You may see a tartar fighter like pyrophosphate or an antibacterial agent like triclosan, sanguinarine, hydrogen peroxide or stannous fluoride. Some products have detergent like shampoo (sodium lauryl sulfate) that causes them to foam. Abrasives like calcium carbonate, silica or baking soda are added to paste and gels to help remove plaque and polish and whiten teeth.
Please note that toothpaste or gels are mostly water, stabilizers and thickeners. Gels are an option to pastes and may be preferable to some. Some gels are less abrasive for sensitive teeth. Preservatives, sweetening agents, flavours, colours and stabilizers are also added.
Children need to learn good dental habits at an early age. Regular brushing and flossing are very important. Parents and caregivers need to learn about early childhood cavities. They are often caused by children drinking juices, cow’s milk or sweetened liquids for an extended time, such as sucking them from a bottle. Lack of plaque control in a child’s mouth can also lead to problems. This serious form of early tooth decay can cause a child cavities, pain, tooth loss and other dental problems later in life. Never put a baby to bed with anything but water in the bottle or on a teething nipple.

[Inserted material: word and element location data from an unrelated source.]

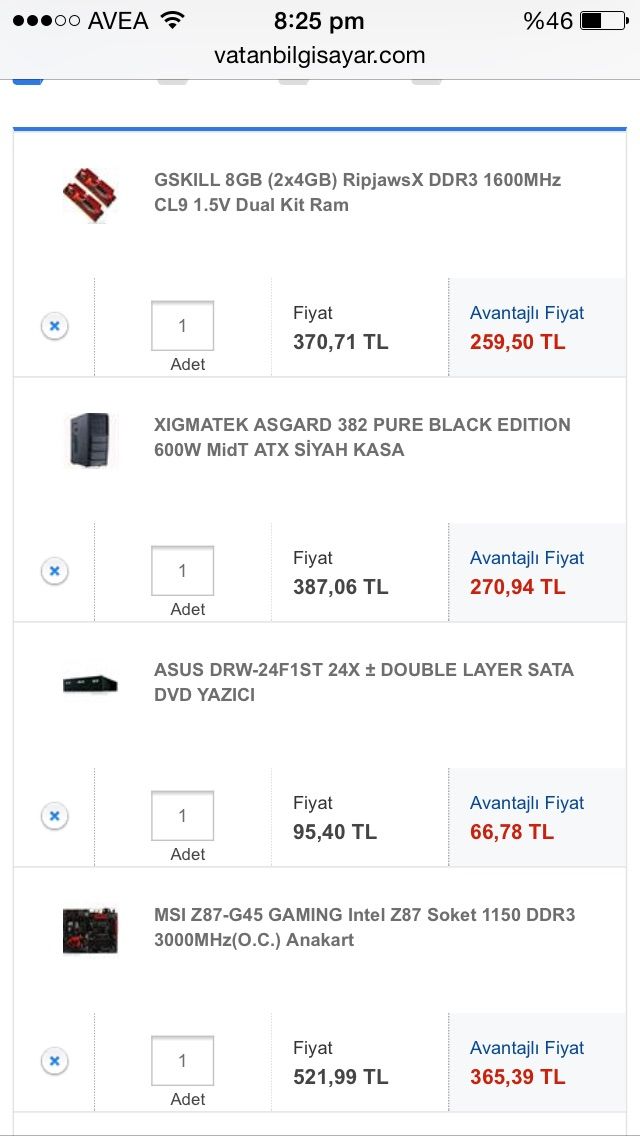The width and height of the screenshot is (640, 1136).
Task: Tap the vatanbilgisayar.com address bar
Action: tap(320, 56)
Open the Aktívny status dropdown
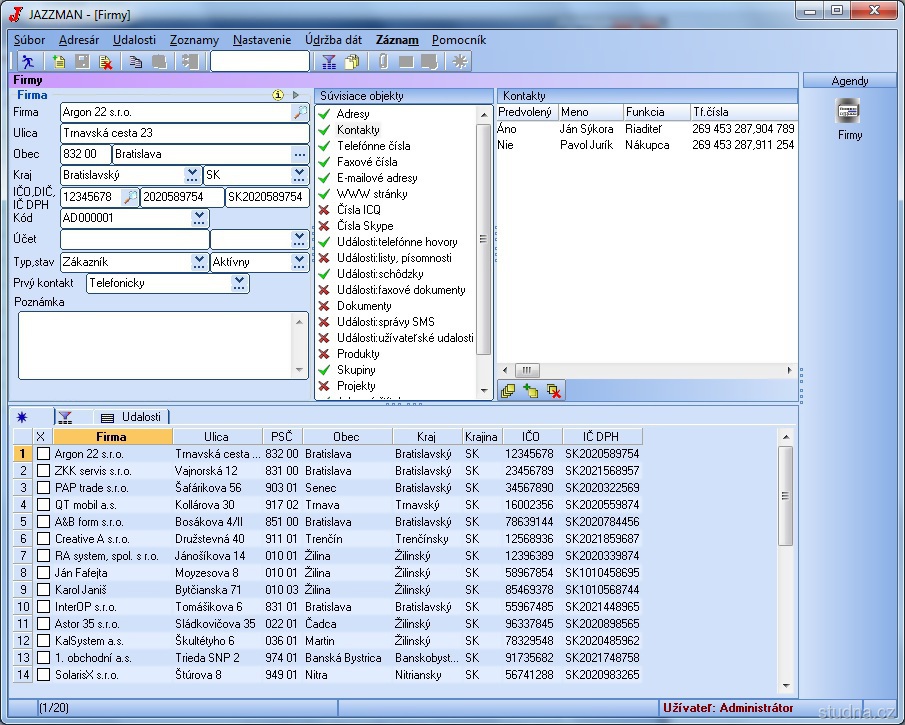Viewport: 905px width, 725px height. pyautogui.click(x=299, y=262)
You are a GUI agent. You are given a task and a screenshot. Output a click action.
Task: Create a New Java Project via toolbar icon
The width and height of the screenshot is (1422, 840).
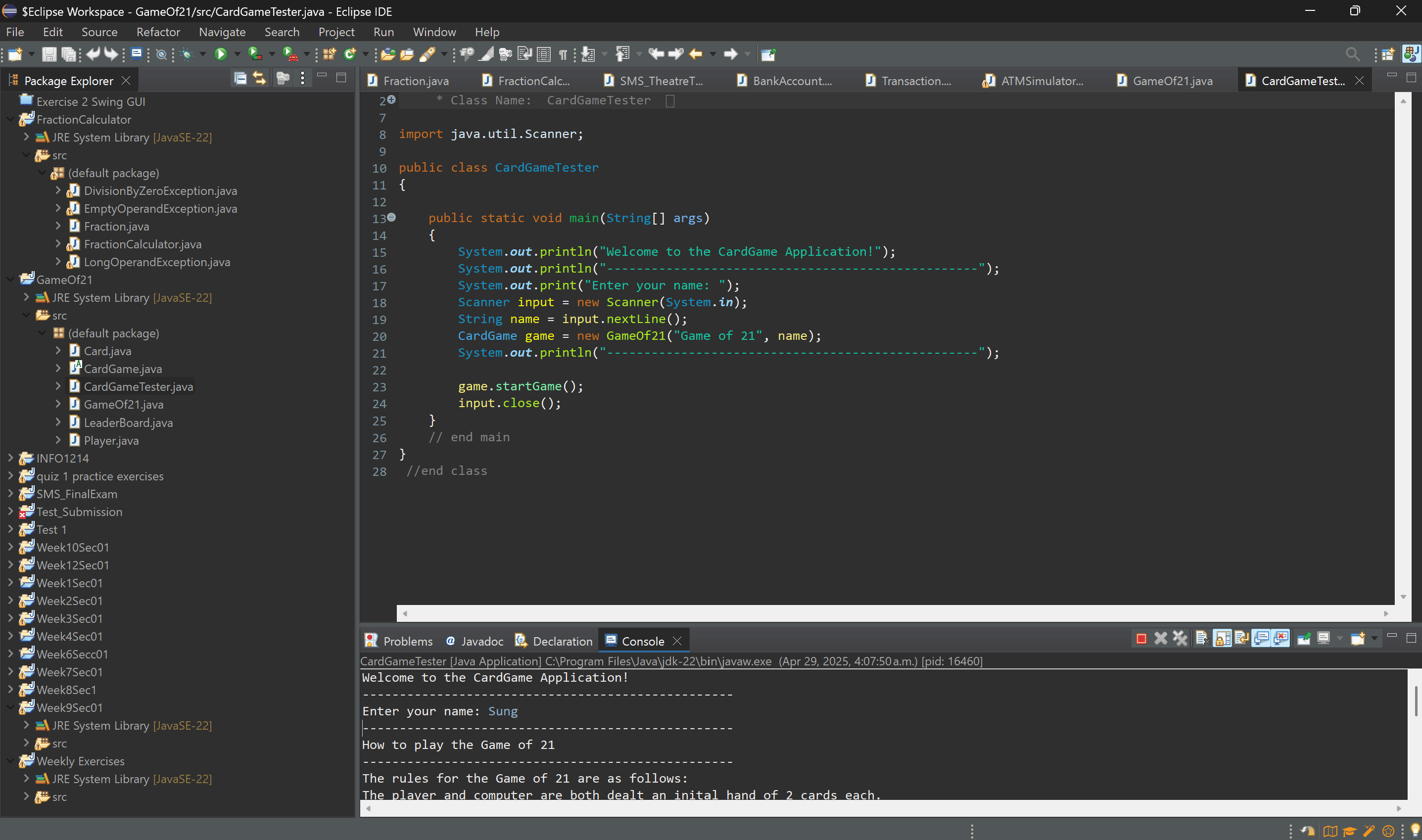point(329,54)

Caregivers and parents need to clean the child’s teeth in the early years. Once the child is old enough to learn, teach the proper use of toothpaste and rinsing well after use. A pea-size amount of paste on a baby brush is plenty. Children often need assistance until about age eight.

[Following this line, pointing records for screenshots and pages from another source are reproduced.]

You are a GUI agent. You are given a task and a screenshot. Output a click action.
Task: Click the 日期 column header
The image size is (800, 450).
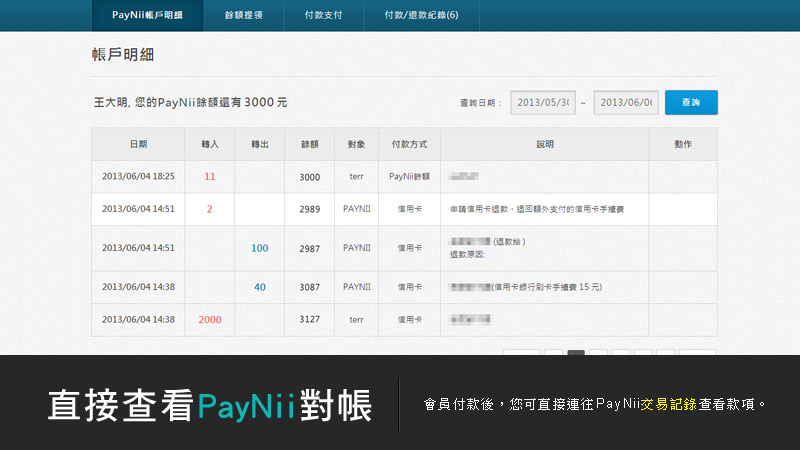pos(138,145)
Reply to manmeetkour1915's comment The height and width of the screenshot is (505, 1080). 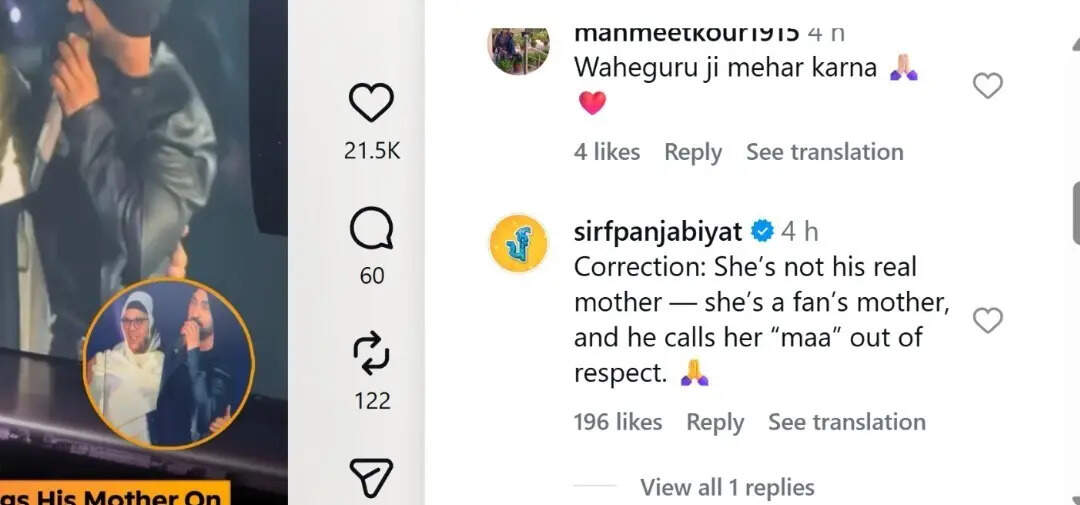[x=693, y=152]
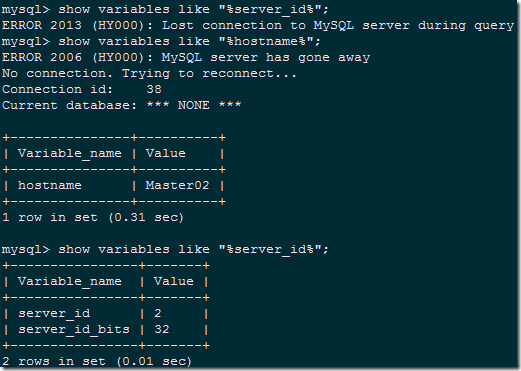Click the server_id value 2
The image size is (521, 371).
(158, 313)
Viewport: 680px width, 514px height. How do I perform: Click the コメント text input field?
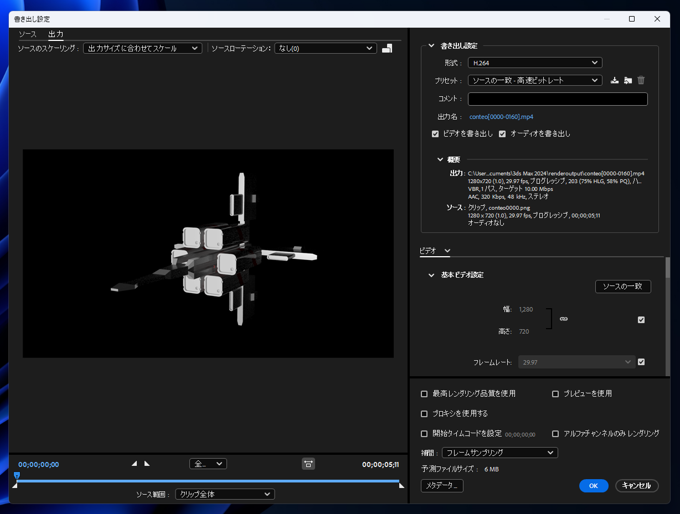[557, 99]
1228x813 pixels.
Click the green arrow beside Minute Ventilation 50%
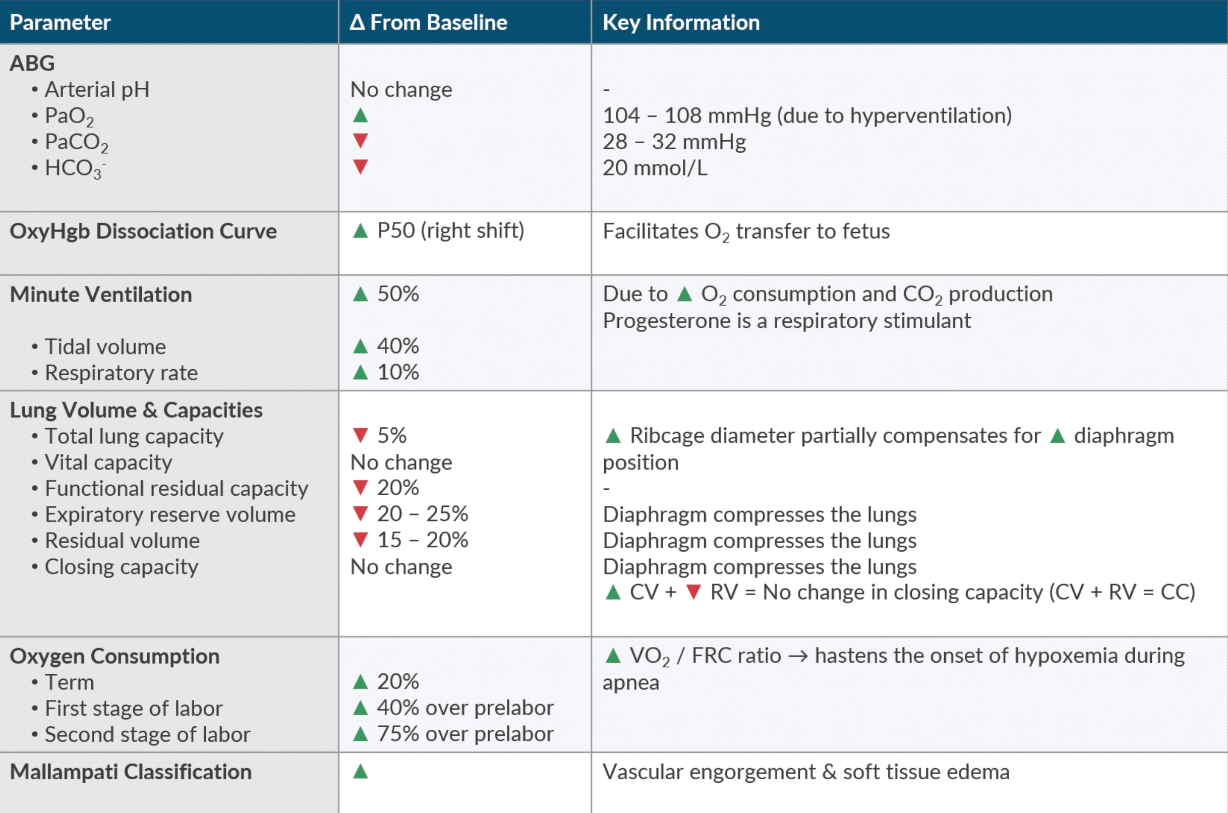click(x=361, y=294)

Look for the American and Canadian Dental Association Seals of Approval (Fig. 7). These seals show that the products have been tested for safety and effectiveness and that their claims are true. Drug Information Numbers (DIN) are from Health Protection Canada. Their presence on a product proves that the main active ingredient is safe and has proven therapeutic effectiveness to cure a condition or a disease as it claims to do. Always discard products after the expiry date. Products are not as effective after these dates.
In conclusion, if you can form a team with your dentist and your dental hygienist, you will find the best tools to have a clean and healthy oral cavity. If you smoke, please consider quitting. Tobacco, in all of its forms, (cigarettes, smokeless tobacco, snuff, chewing tobacco, pipe, cigar) has been proven to cause or worsen gum disease, oral cancer, gum recession, cavities, tooth loss and halitosis. A healthy, varied diet with minimal sugar and a variety of Canada Food Guide choices, as described often in Family Health. will help maintain a healthy immune system to fight dental diseases. Healthy mouths can be gateways to healthy bodies. Care for them wisely and you will be smiling for life.